───── Data for processing

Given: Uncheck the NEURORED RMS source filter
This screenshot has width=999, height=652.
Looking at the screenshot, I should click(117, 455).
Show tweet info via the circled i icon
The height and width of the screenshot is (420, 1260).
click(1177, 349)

──────────

# Work instructions:
Using the data above, return each line exactly as written.

# Output of the task:
Given: Uncheck the NEURORED RMS source filter
This screenshot has width=999, height=652.
Looking at the screenshot, I should click(117, 455).
Show tweet info via the circled i icon
The height and width of the screenshot is (420, 1260).
click(1177, 349)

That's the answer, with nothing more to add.